Building a news curator tailored to you
Table of Contents
The problem with news today #
Let’s be honest: consuming news in 2025 is exhausting. Between algorithmic feeds that optimize for engagement over quality, clickbait headlines designed to trigger emotional responses, and the overwhelming volume of information competing for our attention, finding genuinely useful news feels like searching for a needle in a haystack.
What if we could build something simpler? Something that learns what we actually care about and gets better over time, without the complexity of neural networks or the privacy concerns of cloud-based recommendation engines?

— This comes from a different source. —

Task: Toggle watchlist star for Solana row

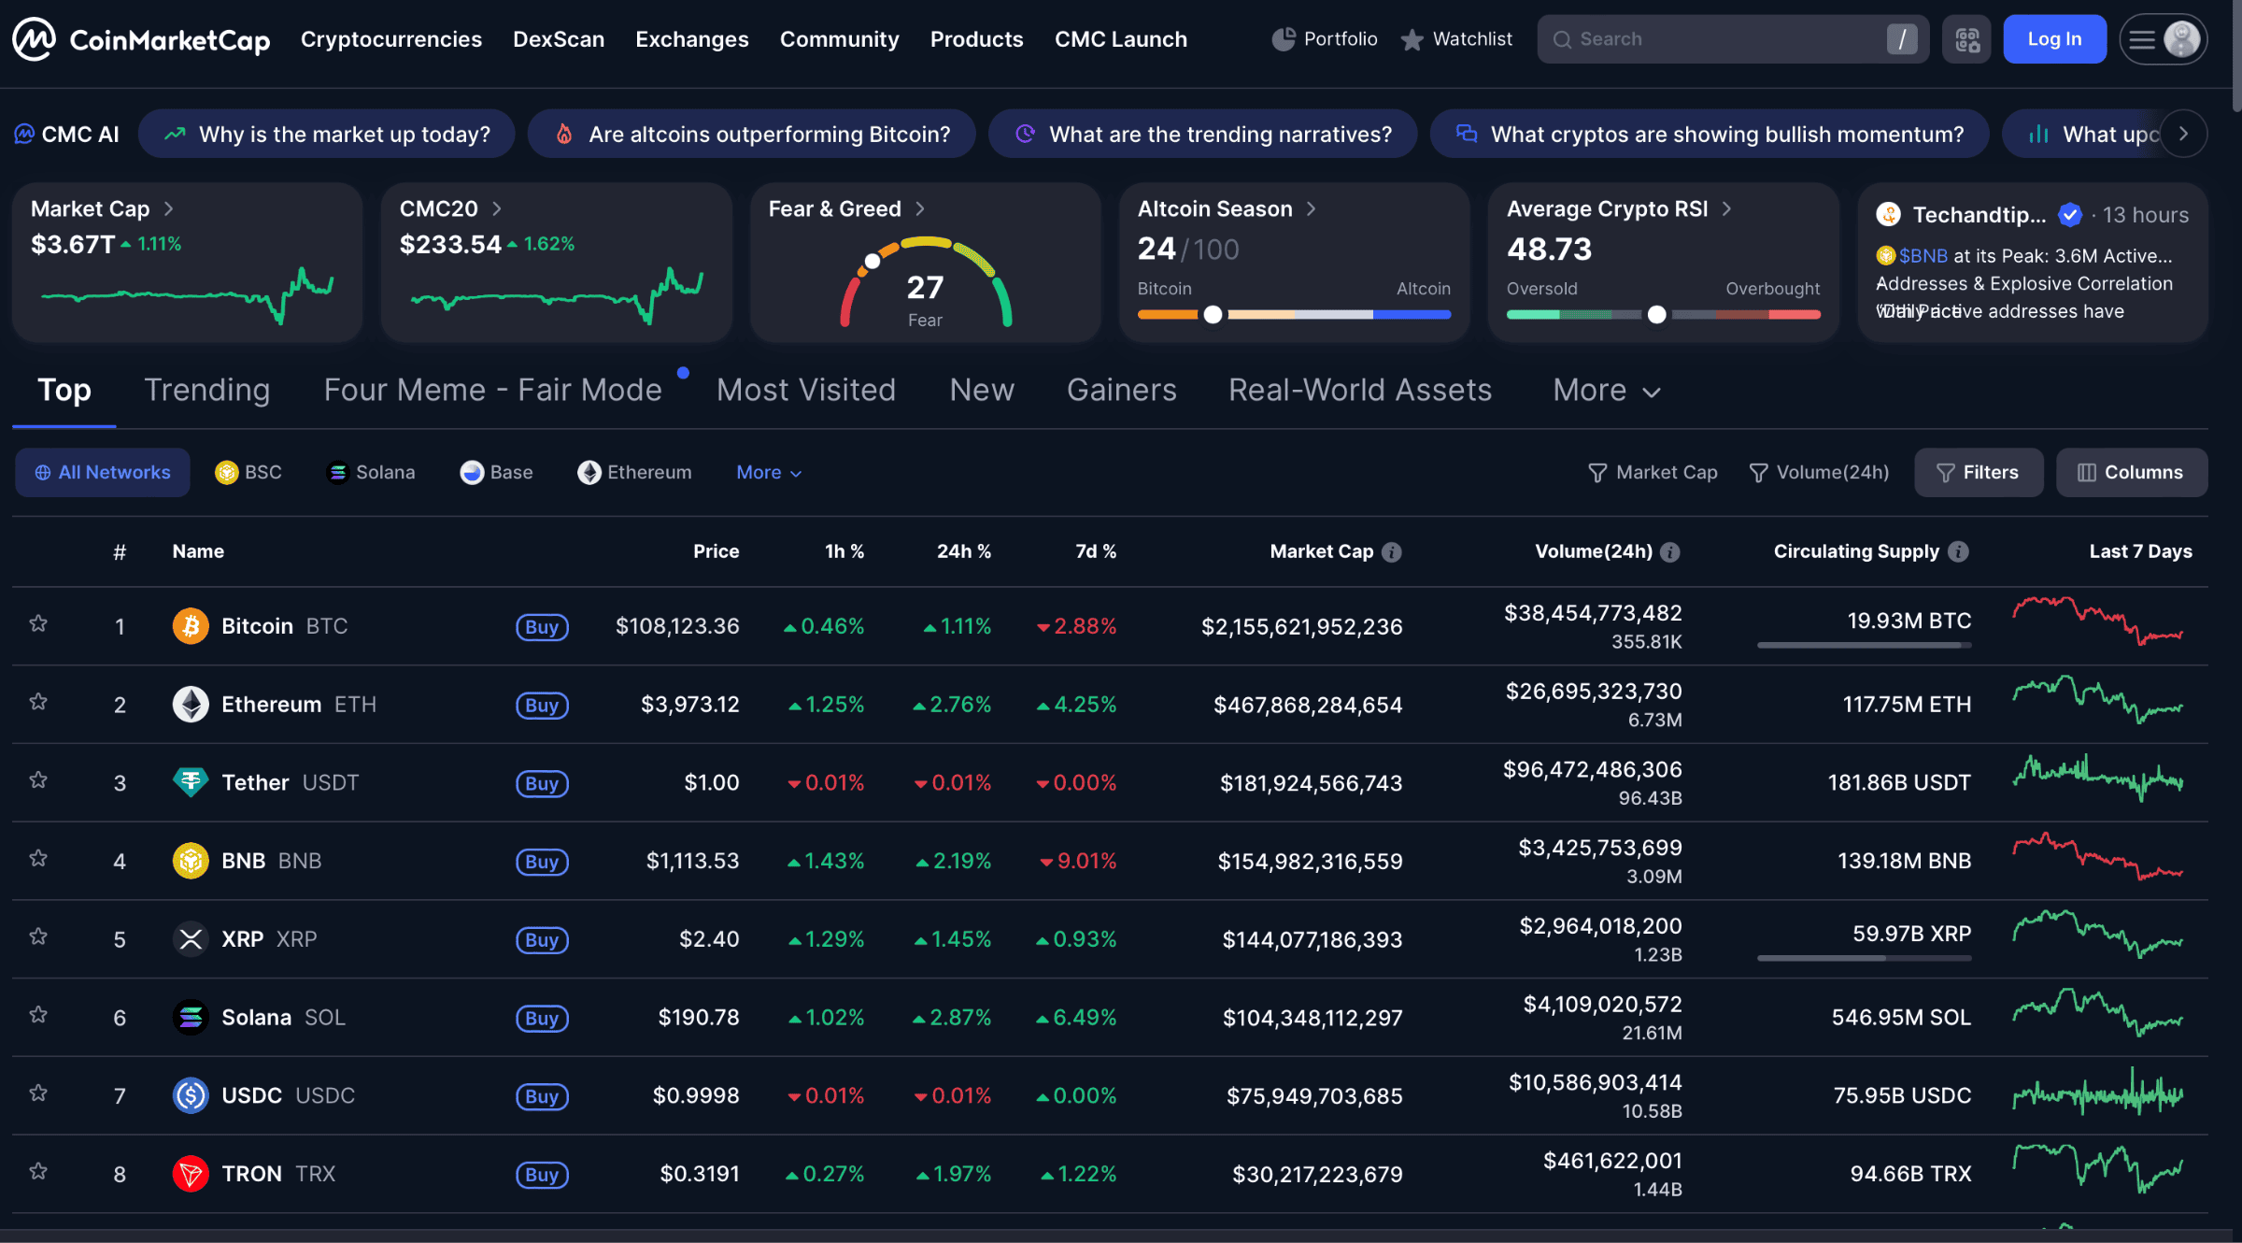Action: pyautogui.click(x=38, y=1015)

That’s exactly what we’re going to build: a personalized news curator that runs locally, learns from your preferences through simple like/dislike feedback, and gets smarter about what articles to show you.
Why build your own news curator? #
Privacy is a major factor: your reading habits and preferences stay on your machine rather than being harvested by third parties. You also get complete control over which news sources are considered trustworthy, and you can see exactly how the recommendation algorithm works under the hood.
The core insight is simple: if you like articles about “renewable energy” and “climate change,” you’ll probably like more articles containing those keywords. If you dislike articles about “celebrity gossip,” the system should avoid showing you more of that content.
The technical approach #
The 70/30 strategy #
Here’s one of the most interesting design decisions: our recommendation engine uses a 70/30 split. Seventy percent of articles come from personalized content based on your learned keyword preferences, while thirty percent comes from general trending news to prevent you from living in a filter bubble.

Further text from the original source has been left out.